They're not going to just listen. Some of us need to have experiences before we believe. We want perfect kids that listen to what we say and follow. That's not what most humans do. There are people that are like that and those are the easy kids. They do exist but the stronger the will of the child, the stronger the will of the parent has to be to override that to get them to learn the right lesson. Let me say this. Listening first is a key element that most people just glaze over.
Do your kids respect you? Here's the thing. If they respect you, I don't mean they’re not perfect or never get an attitude. Even if you respect your parents, you’re getting an attitude. I don't mean that. Do they actually respect you? If they respect you, that has more power than any of your words alone. This is not just true with parenting. It’s true with humans. Respect is one of the most powerful tools that you can use to affect people.
When your children respect you, your example speaks louder than your words ever could.
This is why listening to them is important because it shows that you respect your opinions. When you act like their thoughts are stupid. Now you're stupid and I'm not listening to you. That's the attitude that you're going to get. They may not say those words out their mouth because they want to be respectful but that's what they're thinking. The thing is, do they respect you? If the answer is no, let's work on that. It's not impossible to reverse that. It isn't.
Do they not respect you because they watch your mom and they watch every man you're with disrespect to you? Do they not respect you because you say you're going to do things you don't do? Do they not respect you because you're constantly lying to people on the phone and gossiping? Do they not respect you before because of X, Y, and Z? I can go on and on. Do they respect you? If you work on that, everything else is less hard. I didn't say it's easy.
That is an excellent point. Less hard because it's never going to be easy. It's never going to be easy in life, but we want to give our teenagers, give us his parents, the best possible chance to maximize our potential within our own unique context. See the possibilities on the other side of challenges and move forward to the best of our ability. That's what I'm hearing here. Your insight into all of this is gold and it can help a lot of my readers to frame what's happening out there with themselves as well as their kids. Particularly within the context of that relationship because that's where the power is. Our relationship that we're having with our kids and how we're building that over time.

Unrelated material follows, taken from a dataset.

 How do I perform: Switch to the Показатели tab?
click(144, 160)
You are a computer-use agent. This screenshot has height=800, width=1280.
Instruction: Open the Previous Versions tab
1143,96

Building Respect Over Trying To Be Perfect
One of the reasons why I know some of the stuff is because I directly work with teens and I actually listen. I hear some of the frustrations. I just hear a lot, but I also understand when you're a parent and you love your kid more than life itself and you want the best for them. Maybe you didn't have the right upbringing and that's something that's hard to admit sometimes. Maybe you aren't taught some of the right things.
I have also learned that even if you aren't taught everything, there's no such thing as a perfect parent. Maybe you had great parents but they aren't perfect. They didn't teach you how to say I love you or how to communicate better or whatever the issues are. It doesn't mean that you can't learn. It doesn't mean that you can't start to implement them now. I want to emphasize this again. Do not expect perfection from yourself. Do not be too hard on yourself because you try to do things right and you still mess up. That makes you a normal human being.
The ones we have to worry about are the ones who don't care, whether they mess up their children. Those are the ones that we need to be smacking in their head. No violence. I'm just kidding, but the ones that we want to do that to. I also want to emphasize reading to parents. For those of you who are probably reading this because you are a caring parent, you wouldn't be reading a parent show if you didn't care. You're reading this now because you care.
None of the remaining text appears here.